For this stretch, we used a R markdown. To find this, you can go here. In essence, we have an OpenRouter API caller that is used as a function directly within R, which we call Chatbot(). This is the LLM (at the time of writing [2025-07-30 Wed] the same model, Gemini 2.5 flash lite) that is used to take in the questions associated with each cluster above and generate a label that is in the form of a metaquestion.

Make the final plot

From here, you take the output from the R Markdown, which is the same data frame that we made but now with the metaclusters, and you run the following python script. Note that the incoming data frame must be named "question_map_with_labeled_clusters.csv". I have it formatted so it needs to be in the same directory:

#!/usr/bin/env python3

# Libraries
import pandas as pd
import plotly.express as px
import textwrap

def wrap(text: str) -> str:
    return textwrap.fill(text, width=80).replace("\n", "<br>")

def main():
    df = pd.read_csv("question_map_with_labeled_clusters.csv")
    df["meta_question_wrap"] = df["meta_question"].apply(wrap)

    fig = px.scatter(df,
                     x = "x",
                     y = "y",
                     color = "cluster_label",
                     hover_data = {"x": False, "y": False, "hover": True, "cluster_label": True, "meta_question_wrap": True})
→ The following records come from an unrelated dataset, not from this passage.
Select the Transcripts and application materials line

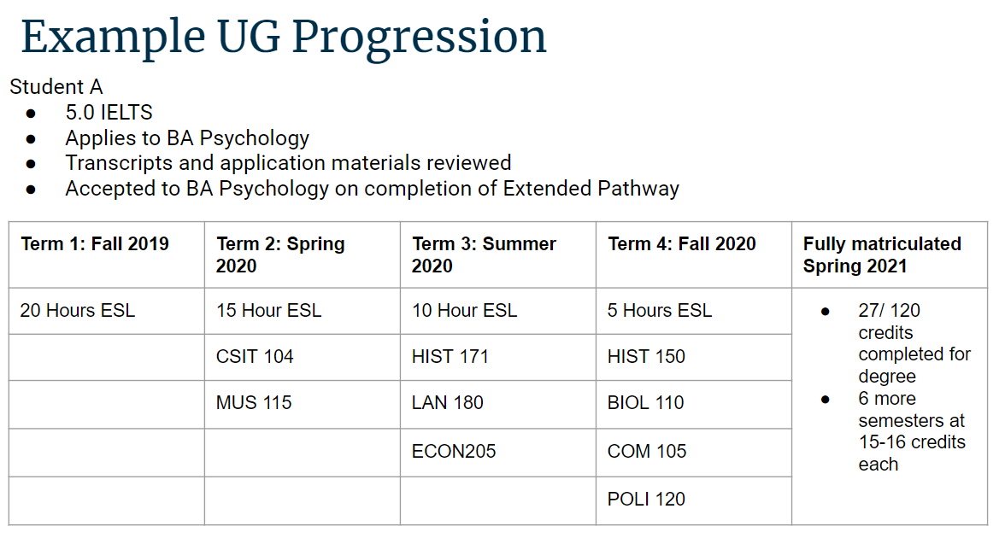click(289, 162)
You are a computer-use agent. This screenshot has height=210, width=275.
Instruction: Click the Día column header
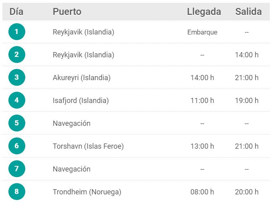16,12
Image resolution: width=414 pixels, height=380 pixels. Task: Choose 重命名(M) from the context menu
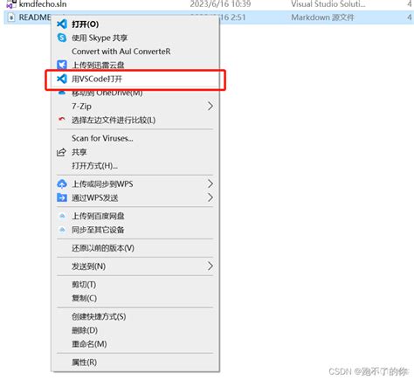(x=89, y=343)
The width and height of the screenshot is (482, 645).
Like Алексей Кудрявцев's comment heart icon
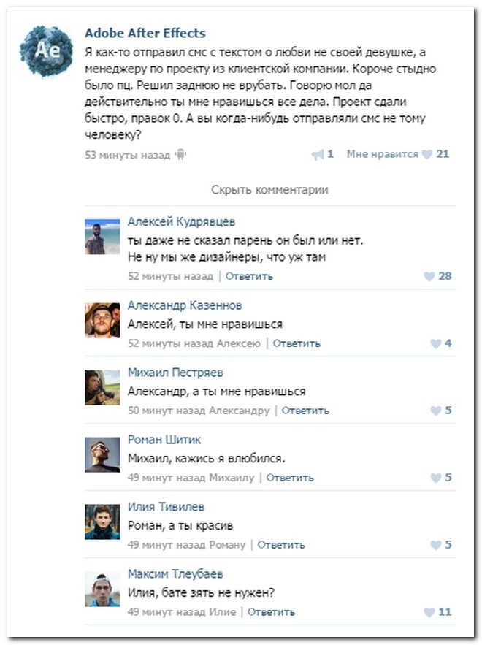tap(429, 276)
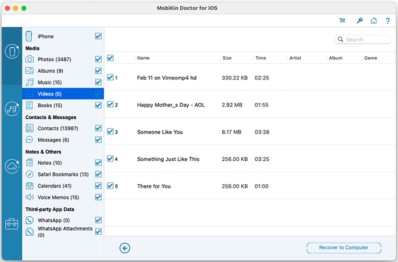398x262 pixels.
Task: Click the back arrow button
Action: point(125,248)
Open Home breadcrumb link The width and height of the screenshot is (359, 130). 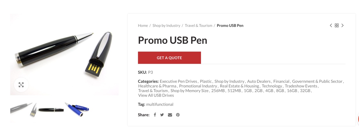pos(143,26)
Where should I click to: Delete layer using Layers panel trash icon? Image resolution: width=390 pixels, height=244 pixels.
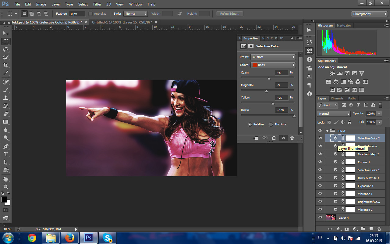(x=379, y=229)
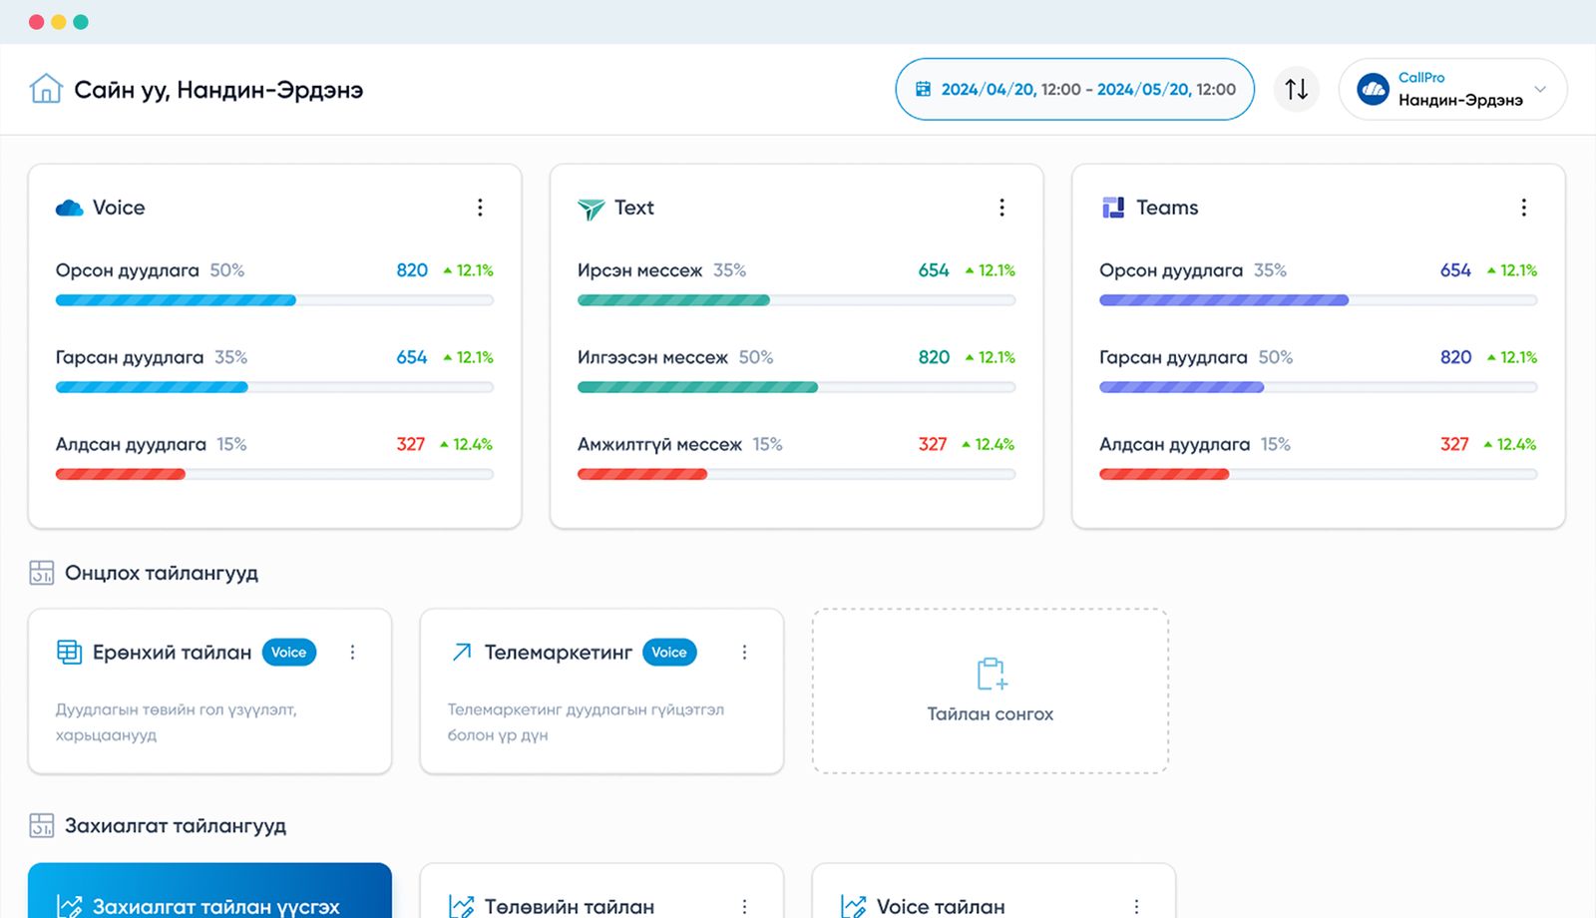Open the Voice card three-dot menu
The height and width of the screenshot is (918, 1596).
(480, 208)
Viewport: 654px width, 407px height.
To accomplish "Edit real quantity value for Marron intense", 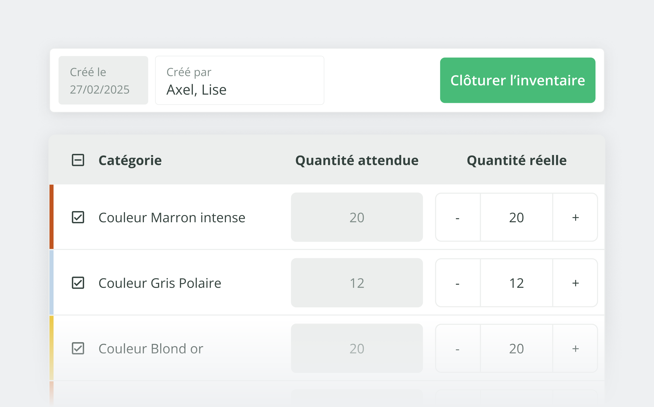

    fig.update_layout(legend=dict(
        yanchor="top",
        y=0.99,
        xanchor="left",
        x=0.01,
    ))

    fig.update_traces(
        hoverlabel = dict(font_size=20),
    )

    fig.write_html("umap_questions_with_mq.html", auto_open=True)
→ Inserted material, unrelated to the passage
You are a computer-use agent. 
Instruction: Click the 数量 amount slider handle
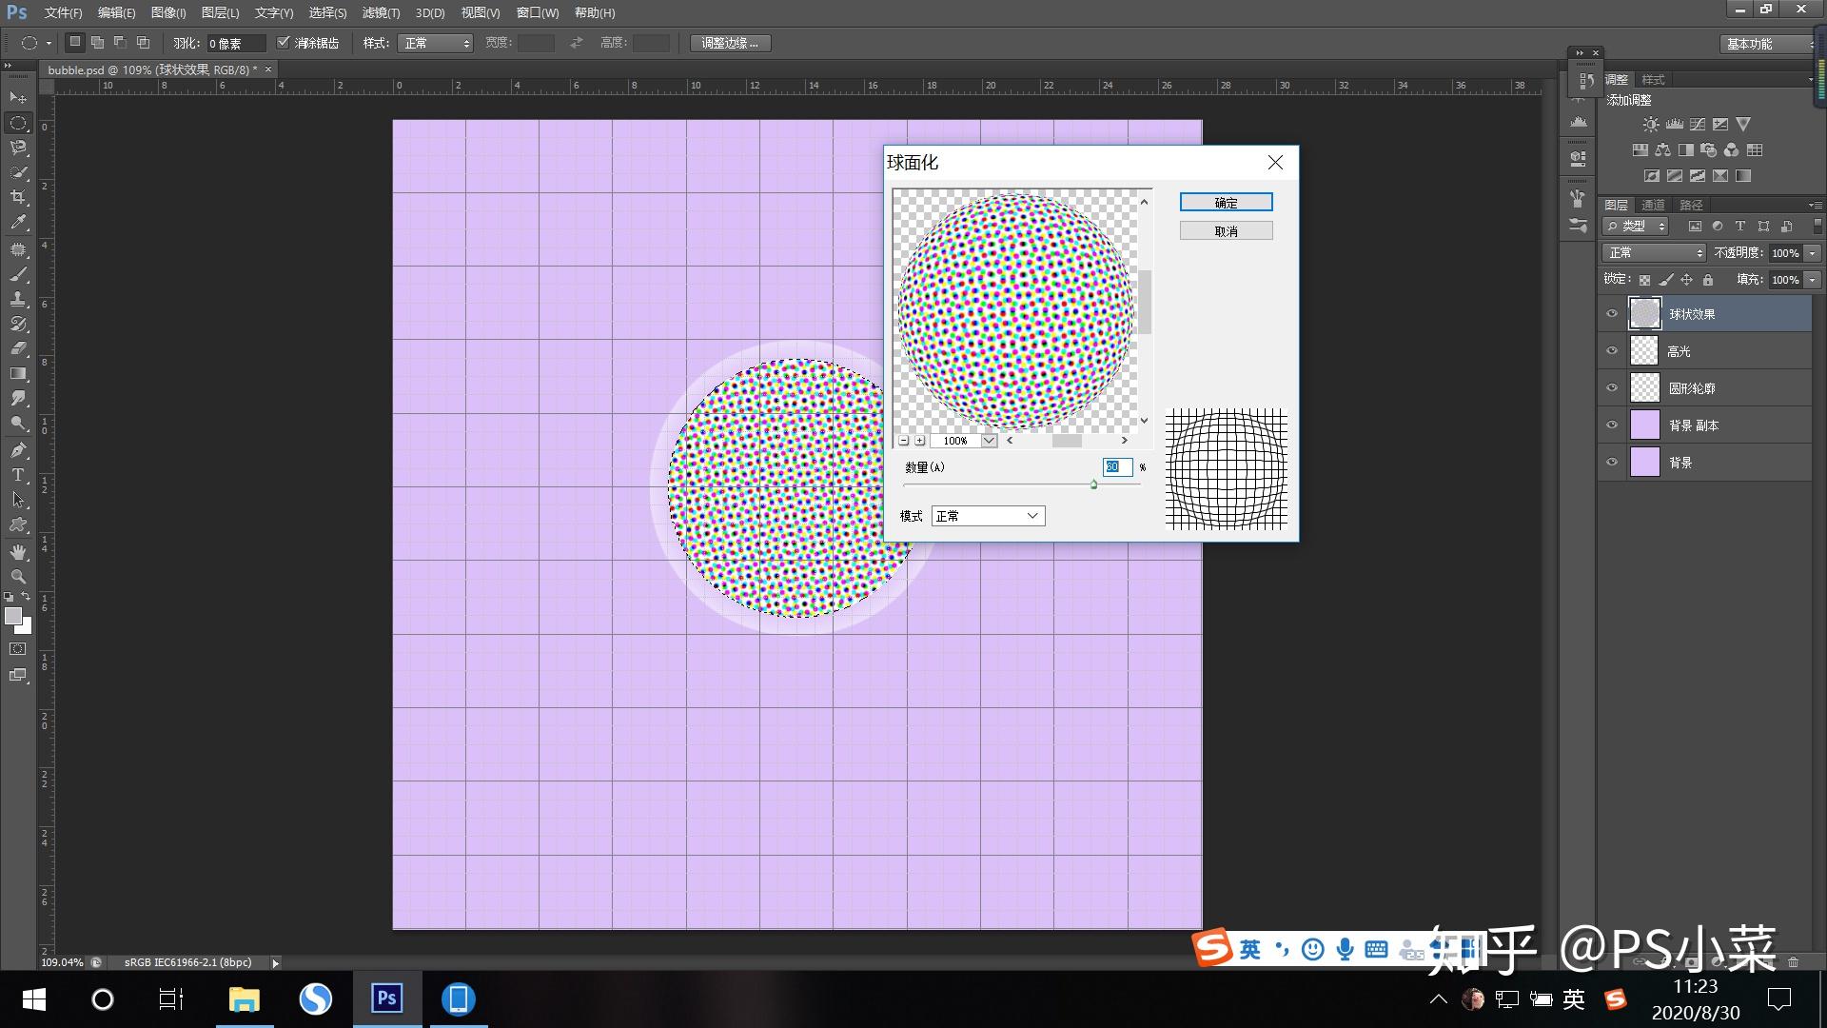click(1093, 484)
if __name__ == "__main__":
    main()

The final output that you will open/use is "umap_questions_with_mq.html." This will contain a clustered UMAP of the questions. Hover text will include both the question the cursor is on, and the cluster label, which is the metaquestion that we generated earlier.

Play around with this. After you replicate my work, try different domains. Try different models. So far as I am aware, this is largely uncharted territory.